Overview of the Photoelectric EffectThe photoelectric effect is studied in part because it can be an introduction to wave-particle duality and quantum mechanics.
When a surface is exposed to sufficiently energetic electromagnetic energy, light will be absorbed and electrons will be emitted. The threshold frequency is different for different materials. It is visible light for alkali metals, near-ultraviolet light for other metals, and extreme-ultraviolet radiation for nonmetals. The photoelectric effect occurs with photons having energies from a few electronvolts to over 1 MeV. At the high photon energies comparable to the electron rest energy of 511 keV, Compton scattering may occur pair production may take place at energies over 1.022 MeV.
Einstein proposed that light consisted of quanta, which we call photons. He suggested that the energy in each quantum of light was equal to the frequency multiplied by a constant (Planck's constant) and that a photon with a frequency over a certain threshold would have sufficient energy to eject a single electron, producing the photoelectric effect.

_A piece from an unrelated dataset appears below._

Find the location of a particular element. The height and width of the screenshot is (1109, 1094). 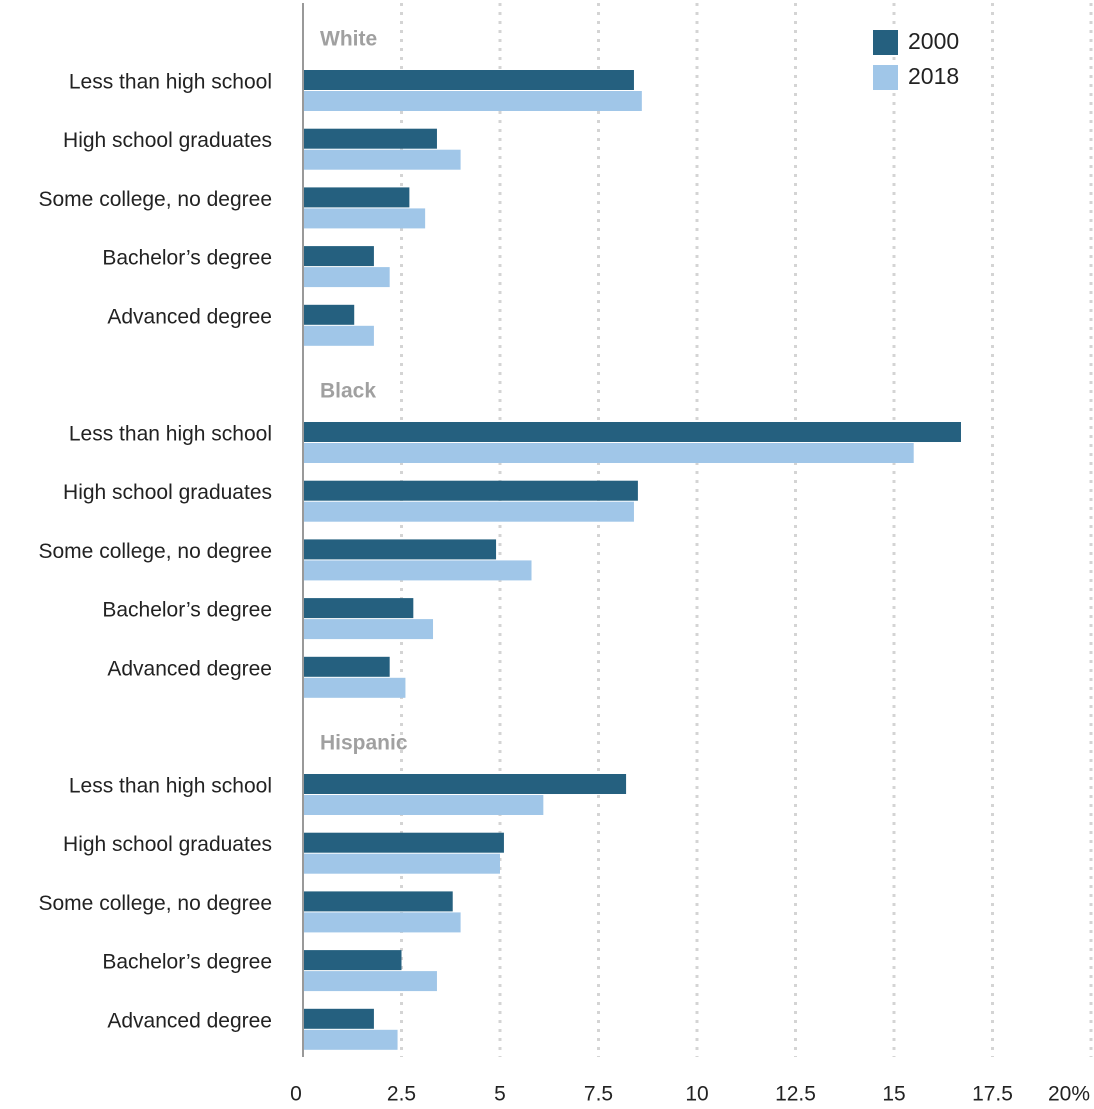

x-tick-label: 12.5 is located at coordinates (796, 1094).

It turns out that light does not need to be quantized in order to explain the photoelectric effect, but some textbooks persist in saying that the photoelectric effect demonstrates the particle nature of light.
Einstein's Equations for the Photoelectric EffectEinstein's interpretation of the photoelectric effect results in equations which are valid for visible and ultraviolet light:
energy of photon = energy needed to remove an electron + kinetic energy of the emitted electron
hν = W + E
h is Planck's constant
ν is the frequency of the incident photon
W is the work function, which is the minimum energy required to remove an electron from the surface of a given metal: hν0
E is the maximum kinetic energy of ejected electrons: 1/2 mv2
ν0 is the threshold frequency for the photoelectric effect
m is the rest mass of the ejected electron
v is the speed of the ejected electron
No electron will be emitted if the incident photon's energy is less than the work function.

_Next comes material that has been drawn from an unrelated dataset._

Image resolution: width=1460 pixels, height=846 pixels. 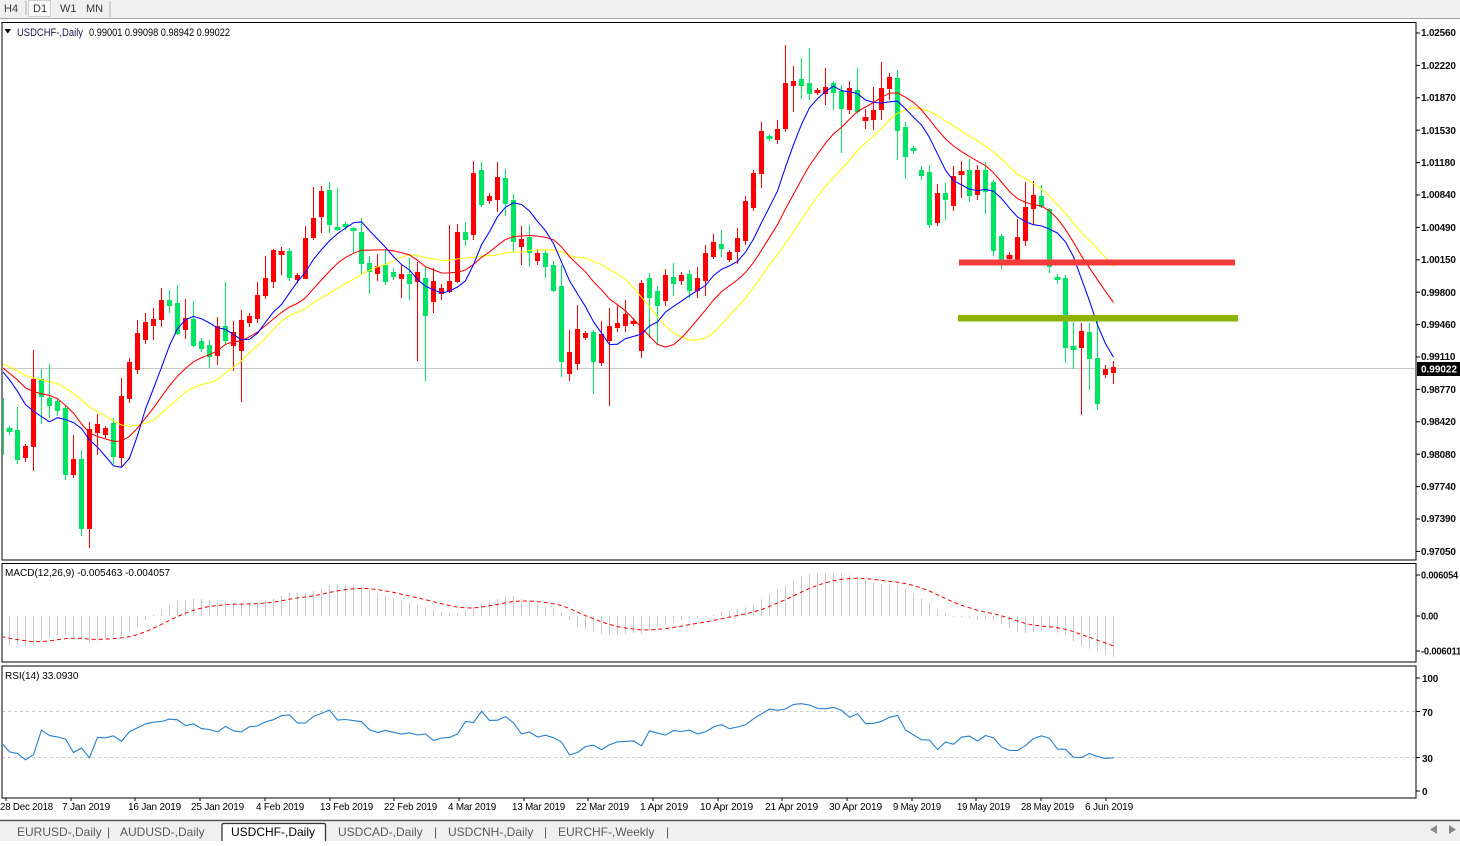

Applying Einstein's special theory of relativity, the relation between energy (E) and momentum (p) of a particle is
E = [(pc)2 + (mc2)2](1/2)
where m is the rest mass of the particle and c is the velocity of light in a vacuum.
- The rate at which photoelectrons are ejected is directly proportional to the intensity of the incident light, for a given frequency of incident radiation and metal.
- The time between the incidence and emission of a photoelectron is very small, less than 10–9 second.
- For a given metal, there is a minimum frequency of incident radiation below which the photoelectic effect will not occur so no photoelectrons can be emitted (threshold frequency).
- Above the threshold frequency, the maximum kinetic energy of the emitted photoelectron depends on the frequency of the incident radiation but is independent of its intensity.
- If the incident light is linearly polarized then the directional distribution of emitted electrons will peak in the direction of polarization (the direction of the electric field).